*** Block opens ***

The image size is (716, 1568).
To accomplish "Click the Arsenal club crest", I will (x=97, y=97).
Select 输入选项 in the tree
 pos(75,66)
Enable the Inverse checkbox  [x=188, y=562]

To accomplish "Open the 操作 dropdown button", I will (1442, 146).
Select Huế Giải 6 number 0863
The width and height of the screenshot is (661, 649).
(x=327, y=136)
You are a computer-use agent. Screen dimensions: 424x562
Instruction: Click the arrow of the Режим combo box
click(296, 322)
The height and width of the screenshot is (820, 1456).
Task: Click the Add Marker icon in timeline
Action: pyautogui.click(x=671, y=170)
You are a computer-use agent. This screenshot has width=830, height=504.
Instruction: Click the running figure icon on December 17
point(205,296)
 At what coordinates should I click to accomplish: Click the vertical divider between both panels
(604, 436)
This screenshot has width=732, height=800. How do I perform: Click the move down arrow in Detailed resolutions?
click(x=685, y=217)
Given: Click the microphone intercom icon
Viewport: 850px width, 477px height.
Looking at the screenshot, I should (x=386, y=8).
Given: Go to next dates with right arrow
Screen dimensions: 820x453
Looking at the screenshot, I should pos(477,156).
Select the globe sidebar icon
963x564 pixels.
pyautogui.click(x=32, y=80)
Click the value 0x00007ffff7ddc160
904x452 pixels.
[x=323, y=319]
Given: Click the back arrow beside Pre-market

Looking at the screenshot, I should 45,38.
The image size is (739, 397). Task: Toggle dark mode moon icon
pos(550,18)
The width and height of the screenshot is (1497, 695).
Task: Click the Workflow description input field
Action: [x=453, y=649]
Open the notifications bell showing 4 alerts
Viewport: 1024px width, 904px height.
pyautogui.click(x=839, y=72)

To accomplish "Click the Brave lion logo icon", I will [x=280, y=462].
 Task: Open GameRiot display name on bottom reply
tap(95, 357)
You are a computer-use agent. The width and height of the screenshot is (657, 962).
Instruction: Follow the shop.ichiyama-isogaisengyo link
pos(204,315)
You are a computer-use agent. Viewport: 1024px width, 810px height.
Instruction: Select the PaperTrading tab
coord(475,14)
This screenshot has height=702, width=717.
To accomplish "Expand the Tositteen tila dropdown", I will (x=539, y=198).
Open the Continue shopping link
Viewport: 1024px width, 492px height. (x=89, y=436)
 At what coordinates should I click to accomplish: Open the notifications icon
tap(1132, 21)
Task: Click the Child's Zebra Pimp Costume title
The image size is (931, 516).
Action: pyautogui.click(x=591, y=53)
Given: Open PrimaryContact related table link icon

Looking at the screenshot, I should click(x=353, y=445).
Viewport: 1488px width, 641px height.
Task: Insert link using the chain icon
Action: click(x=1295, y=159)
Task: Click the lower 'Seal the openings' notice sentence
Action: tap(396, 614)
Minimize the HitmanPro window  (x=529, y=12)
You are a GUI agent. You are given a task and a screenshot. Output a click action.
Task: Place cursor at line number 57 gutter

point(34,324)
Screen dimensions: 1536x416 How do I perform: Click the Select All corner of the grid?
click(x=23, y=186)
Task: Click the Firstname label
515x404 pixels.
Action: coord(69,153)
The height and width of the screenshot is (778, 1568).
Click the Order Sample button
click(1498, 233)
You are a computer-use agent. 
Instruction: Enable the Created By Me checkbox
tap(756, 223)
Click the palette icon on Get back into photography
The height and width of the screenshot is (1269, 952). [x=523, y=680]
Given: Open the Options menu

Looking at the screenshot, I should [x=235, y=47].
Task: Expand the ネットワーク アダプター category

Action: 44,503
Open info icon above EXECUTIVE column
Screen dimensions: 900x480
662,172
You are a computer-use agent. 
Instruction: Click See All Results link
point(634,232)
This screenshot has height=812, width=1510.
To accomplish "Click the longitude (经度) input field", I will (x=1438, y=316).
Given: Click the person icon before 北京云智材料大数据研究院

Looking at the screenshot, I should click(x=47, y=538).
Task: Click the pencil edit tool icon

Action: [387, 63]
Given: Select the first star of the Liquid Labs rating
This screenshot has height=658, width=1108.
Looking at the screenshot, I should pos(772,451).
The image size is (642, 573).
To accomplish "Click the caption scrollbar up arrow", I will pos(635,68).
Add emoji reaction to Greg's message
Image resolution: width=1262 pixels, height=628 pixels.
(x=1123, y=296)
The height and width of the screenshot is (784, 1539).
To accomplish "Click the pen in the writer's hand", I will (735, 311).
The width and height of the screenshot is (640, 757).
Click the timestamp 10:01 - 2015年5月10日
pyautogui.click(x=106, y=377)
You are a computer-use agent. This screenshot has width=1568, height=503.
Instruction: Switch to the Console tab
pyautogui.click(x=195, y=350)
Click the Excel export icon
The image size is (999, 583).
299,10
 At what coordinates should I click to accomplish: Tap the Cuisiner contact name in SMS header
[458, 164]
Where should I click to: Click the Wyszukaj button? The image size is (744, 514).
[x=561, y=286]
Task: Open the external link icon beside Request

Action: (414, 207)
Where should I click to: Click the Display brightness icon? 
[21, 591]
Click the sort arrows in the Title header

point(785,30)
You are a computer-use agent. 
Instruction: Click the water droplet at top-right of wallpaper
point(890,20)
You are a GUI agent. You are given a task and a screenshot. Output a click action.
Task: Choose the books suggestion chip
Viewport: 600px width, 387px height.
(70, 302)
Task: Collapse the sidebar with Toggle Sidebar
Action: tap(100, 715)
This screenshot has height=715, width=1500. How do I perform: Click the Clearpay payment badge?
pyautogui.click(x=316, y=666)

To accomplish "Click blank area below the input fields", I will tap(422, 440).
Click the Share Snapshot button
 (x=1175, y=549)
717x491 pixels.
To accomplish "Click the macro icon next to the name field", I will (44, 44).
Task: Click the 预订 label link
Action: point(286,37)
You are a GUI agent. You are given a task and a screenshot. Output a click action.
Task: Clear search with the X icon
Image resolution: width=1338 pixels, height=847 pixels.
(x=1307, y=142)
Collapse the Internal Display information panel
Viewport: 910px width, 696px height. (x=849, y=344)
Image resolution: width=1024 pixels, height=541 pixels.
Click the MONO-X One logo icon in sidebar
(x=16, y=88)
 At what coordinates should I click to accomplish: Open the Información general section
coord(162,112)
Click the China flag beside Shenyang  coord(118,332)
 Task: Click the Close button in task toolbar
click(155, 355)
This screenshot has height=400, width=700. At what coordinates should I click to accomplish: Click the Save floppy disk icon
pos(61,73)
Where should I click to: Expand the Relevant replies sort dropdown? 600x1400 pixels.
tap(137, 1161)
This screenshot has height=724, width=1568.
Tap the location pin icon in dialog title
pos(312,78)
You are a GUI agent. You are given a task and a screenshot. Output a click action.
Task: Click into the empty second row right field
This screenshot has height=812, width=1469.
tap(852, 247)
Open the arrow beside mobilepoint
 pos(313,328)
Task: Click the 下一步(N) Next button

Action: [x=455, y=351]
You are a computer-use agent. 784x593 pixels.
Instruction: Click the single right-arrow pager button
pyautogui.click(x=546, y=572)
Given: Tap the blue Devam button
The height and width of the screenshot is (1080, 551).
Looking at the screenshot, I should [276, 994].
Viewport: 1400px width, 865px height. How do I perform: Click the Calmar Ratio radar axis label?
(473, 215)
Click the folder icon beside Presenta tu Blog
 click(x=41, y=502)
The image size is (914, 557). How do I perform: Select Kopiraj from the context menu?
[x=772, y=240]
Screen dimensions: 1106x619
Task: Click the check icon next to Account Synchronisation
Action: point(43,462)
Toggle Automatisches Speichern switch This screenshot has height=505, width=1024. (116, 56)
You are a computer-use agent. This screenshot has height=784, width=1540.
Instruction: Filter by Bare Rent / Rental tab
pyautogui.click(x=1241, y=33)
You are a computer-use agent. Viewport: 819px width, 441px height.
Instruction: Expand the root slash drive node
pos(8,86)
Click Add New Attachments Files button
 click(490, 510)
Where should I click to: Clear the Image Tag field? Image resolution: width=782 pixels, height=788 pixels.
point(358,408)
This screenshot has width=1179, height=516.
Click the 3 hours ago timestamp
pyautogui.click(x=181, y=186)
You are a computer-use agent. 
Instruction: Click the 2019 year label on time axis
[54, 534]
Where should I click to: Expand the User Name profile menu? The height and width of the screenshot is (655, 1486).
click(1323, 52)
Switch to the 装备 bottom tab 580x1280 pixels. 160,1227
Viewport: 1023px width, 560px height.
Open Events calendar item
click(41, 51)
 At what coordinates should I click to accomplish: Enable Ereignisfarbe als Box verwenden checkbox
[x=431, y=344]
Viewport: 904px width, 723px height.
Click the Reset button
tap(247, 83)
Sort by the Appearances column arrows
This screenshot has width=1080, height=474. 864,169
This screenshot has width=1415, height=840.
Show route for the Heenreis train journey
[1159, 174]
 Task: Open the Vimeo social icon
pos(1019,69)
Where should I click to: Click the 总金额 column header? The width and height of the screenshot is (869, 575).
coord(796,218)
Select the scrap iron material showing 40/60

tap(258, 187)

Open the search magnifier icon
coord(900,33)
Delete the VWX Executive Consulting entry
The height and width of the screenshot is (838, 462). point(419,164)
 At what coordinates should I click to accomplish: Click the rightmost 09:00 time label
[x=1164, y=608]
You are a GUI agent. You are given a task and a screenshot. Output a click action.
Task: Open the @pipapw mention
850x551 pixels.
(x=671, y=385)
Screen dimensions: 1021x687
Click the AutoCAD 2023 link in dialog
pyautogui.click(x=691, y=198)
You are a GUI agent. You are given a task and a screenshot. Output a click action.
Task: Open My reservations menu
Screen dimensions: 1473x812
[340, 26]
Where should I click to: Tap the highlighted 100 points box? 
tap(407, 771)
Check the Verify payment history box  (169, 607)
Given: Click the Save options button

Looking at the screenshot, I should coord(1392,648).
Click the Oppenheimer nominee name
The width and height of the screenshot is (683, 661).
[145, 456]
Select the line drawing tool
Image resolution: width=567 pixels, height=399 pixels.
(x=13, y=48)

*** Block closes ***

> **Work task**
Exactly as written, give again every line from the one containing "09:00 time label" through the last line of the material above, and no other lines.

> **Reply to the exercise**
 At what coordinates should I click to accomplish: Click the rightmost 09:00 time label
[x=1164, y=608]
You are a GUI agent. You are given a task and a screenshot. Output a click action.
Task: Open the @pipapw mention
850x551 pixels.
(x=671, y=385)
Screen dimensions: 1021x687
Click the AutoCAD 2023 link in dialog
pyautogui.click(x=691, y=198)
You are a GUI agent. You are given a task and a screenshot. Output a click action.
Task: Open My reservations menu
Screen dimensions: 1473x812
[340, 26]
Where should I click to: Tap the highlighted 100 points box? 
tap(407, 771)
Check the Verify payment history box  (169, 607)
Given: Click the Save options button

Looking at the screenshot, I should coord(1392,648).
Click the Oppenheimer nominee name
The width and height of the screenshot is (683, 661).
[145, 456]
Select the line drawing tool
Image resolution: width=567 pixels, height=399 pixels.
(x=13, y=48)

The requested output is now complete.